Polars: how to add a column with numerical?

Question:

in pandas

df['new'] = a

where a is a numerical Series or just a number.
while in polars we can add a char

df.with_column(
 [
  pl.all(),
  pl.lit('str').alias('new')
 ]
)

but how to add a numerical Series or a number as a new column in polars?
Notice that the new numerical Series is not in the original df, it is a result of some computation.

Asked By: lemmingxuan

||

Answers:

Let’s start with this DataFrame:

import polars as pl
df = pl.DataFrame(
    {
        "col1": [1, 2, 3, 4, 5],
    }
)
print(df)
shape: (5, 1)
┌──────┐
│ col1 │
│ ---  │
│ i64  │
╞══════╡
│ 1    │
├╌╌╌╌╌╌┤
│ 2    │
├╌╌╌╌╌╌┤
│ 3    │
├╌╌╌╌╌╌┤
│ 4    │
├╌╌╌╌╌╌┤
│ 5    │
└──────┘

To add a scalar (single value)

Use polars.lit.

my_scalar = -1
df.with_column(pl.lit(my_scalar).alias("col_scalar"))
shape: (5, 2)
┌──────┬────────────┐
│ col1 ┆ col_scalar │
│ ---  ┆ ---        │
│ i64  ┆ i32        │
╞══════╪════════════╡
│ 1    ┆ -1         │
├╌╌╌╌╌╌┼╌╌╌╌╌╌╌╌╌╌╌╌┤
│ 2    ┆ -1         │
├╌╌╌╌╌╌┼╌╌╌╌╌╌╌╌╌╌╌╌┤
│ 3    ┆ -1         │
├╌╌╌╌╌╌┼╌╌╌╌╌╌╌╌╌╌╌╌┤
│ 4    ┆ -1         │
├╌╌╌╌╌╌┼╌╌╌╌╌╌╌╌╌╌╌╌┤
│ 5    ┆ -1         │
└──────┴────────────┘

You can also choose the datatype of the new column using the dtype keyword.

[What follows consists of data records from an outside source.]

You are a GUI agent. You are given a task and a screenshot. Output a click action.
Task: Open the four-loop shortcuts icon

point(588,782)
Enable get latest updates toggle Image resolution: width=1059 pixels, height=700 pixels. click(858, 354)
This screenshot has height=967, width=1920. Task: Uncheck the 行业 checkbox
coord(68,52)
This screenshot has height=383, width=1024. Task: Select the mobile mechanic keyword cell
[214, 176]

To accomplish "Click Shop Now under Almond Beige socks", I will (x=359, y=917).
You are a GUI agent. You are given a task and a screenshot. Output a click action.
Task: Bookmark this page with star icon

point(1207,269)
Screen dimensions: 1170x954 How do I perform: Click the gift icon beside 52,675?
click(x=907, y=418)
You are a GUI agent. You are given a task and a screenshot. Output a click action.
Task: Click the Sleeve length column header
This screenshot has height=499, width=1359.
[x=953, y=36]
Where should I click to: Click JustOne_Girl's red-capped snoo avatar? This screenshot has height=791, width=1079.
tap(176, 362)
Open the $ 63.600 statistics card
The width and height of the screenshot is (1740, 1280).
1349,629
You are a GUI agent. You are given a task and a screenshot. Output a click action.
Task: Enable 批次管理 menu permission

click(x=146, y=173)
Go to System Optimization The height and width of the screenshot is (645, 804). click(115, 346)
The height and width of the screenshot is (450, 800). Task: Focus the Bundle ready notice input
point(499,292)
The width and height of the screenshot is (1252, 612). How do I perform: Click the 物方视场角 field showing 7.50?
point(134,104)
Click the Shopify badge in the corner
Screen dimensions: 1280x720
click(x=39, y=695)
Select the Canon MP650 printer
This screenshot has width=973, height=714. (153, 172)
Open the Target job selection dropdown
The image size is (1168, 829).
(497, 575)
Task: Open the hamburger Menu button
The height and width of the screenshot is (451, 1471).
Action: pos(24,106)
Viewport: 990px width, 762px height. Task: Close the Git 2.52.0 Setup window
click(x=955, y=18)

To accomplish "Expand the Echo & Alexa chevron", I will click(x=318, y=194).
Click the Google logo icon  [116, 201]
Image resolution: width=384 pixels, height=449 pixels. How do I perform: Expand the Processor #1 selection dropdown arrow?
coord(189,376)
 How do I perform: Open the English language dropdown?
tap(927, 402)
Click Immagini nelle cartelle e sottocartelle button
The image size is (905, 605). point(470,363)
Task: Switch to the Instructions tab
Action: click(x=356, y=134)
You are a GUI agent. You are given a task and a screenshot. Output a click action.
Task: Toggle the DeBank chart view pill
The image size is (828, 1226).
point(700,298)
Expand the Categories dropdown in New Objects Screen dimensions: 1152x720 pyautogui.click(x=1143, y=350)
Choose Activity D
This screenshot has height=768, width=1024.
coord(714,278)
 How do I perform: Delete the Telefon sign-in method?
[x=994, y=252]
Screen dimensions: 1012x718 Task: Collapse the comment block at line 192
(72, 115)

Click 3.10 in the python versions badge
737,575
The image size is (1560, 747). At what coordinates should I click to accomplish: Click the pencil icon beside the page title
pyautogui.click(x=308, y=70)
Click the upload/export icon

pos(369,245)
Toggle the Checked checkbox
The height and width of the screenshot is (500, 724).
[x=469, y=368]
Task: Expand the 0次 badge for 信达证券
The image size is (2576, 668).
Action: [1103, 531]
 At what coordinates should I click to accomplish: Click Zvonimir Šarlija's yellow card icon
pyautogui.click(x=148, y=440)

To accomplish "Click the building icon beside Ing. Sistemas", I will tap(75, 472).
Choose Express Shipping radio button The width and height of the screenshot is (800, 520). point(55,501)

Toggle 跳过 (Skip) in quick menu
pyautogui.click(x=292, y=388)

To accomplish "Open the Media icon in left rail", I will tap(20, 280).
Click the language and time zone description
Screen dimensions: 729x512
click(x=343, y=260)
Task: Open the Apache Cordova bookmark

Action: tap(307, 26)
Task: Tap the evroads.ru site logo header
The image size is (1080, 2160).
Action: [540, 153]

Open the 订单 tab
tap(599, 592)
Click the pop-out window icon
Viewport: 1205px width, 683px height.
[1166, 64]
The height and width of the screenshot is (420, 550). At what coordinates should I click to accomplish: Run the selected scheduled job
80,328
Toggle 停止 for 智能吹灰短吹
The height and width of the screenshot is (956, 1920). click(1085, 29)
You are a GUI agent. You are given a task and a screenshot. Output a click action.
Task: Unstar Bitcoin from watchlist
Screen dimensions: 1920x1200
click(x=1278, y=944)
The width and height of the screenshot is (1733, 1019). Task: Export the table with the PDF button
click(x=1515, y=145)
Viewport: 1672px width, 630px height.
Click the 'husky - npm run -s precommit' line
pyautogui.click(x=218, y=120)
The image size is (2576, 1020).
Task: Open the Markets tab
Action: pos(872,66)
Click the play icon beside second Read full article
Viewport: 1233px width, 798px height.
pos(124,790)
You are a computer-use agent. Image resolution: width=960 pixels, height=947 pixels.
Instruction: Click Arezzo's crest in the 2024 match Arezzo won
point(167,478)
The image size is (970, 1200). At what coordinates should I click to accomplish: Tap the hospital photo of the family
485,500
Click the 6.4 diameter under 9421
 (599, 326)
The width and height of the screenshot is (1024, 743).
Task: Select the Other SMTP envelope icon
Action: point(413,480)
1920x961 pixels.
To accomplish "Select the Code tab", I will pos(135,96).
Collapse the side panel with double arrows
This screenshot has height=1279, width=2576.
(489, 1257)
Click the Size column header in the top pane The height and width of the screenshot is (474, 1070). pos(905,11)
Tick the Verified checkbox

df.with_column(pl.lit(my_scalar, dtype=pl.Float64).alias("col_scalar_float"))
shape: (5, 2)
┌──────┬──────────────────┐
│ col1 ┆ col_scalar_float │
│ ---  ┆ ---              │
│ i64  ┆ f64              │
╞══════╪══════════════════╡
│ 1    ┆ -1.0             │
├╌╌╌╌╌╌┼╌╌╌╌╌╌╌╌╌╌╌╌╌╌╌╌╌╌┤
│ 2    ┆ -1.0             │
├╌╌╌╌╌╌┼╌╌╌╌╌╌╌╌╌╌╌╌╌╌╌╌╌╌┤
│ 3    ┆ -1.0             │
├╌╌╌╌╌╌┼╌╌╌╌╌╌╌╌╌╌╌╌╌╌╌╌╌╌┤
│ 4    ┆ -1.0             │
├╌╌╌╌╌╌┼╌╌╌╌╌╌╌╌╌╌╌╌╌╌╌╌╌╌┤
│ 5    ┆ -1.0             │
└──────┴──────────────────┘

To add a list

To add a list of values (perhaps from some external computation), use the polars.Series constructor and provide a name to the Series constructor.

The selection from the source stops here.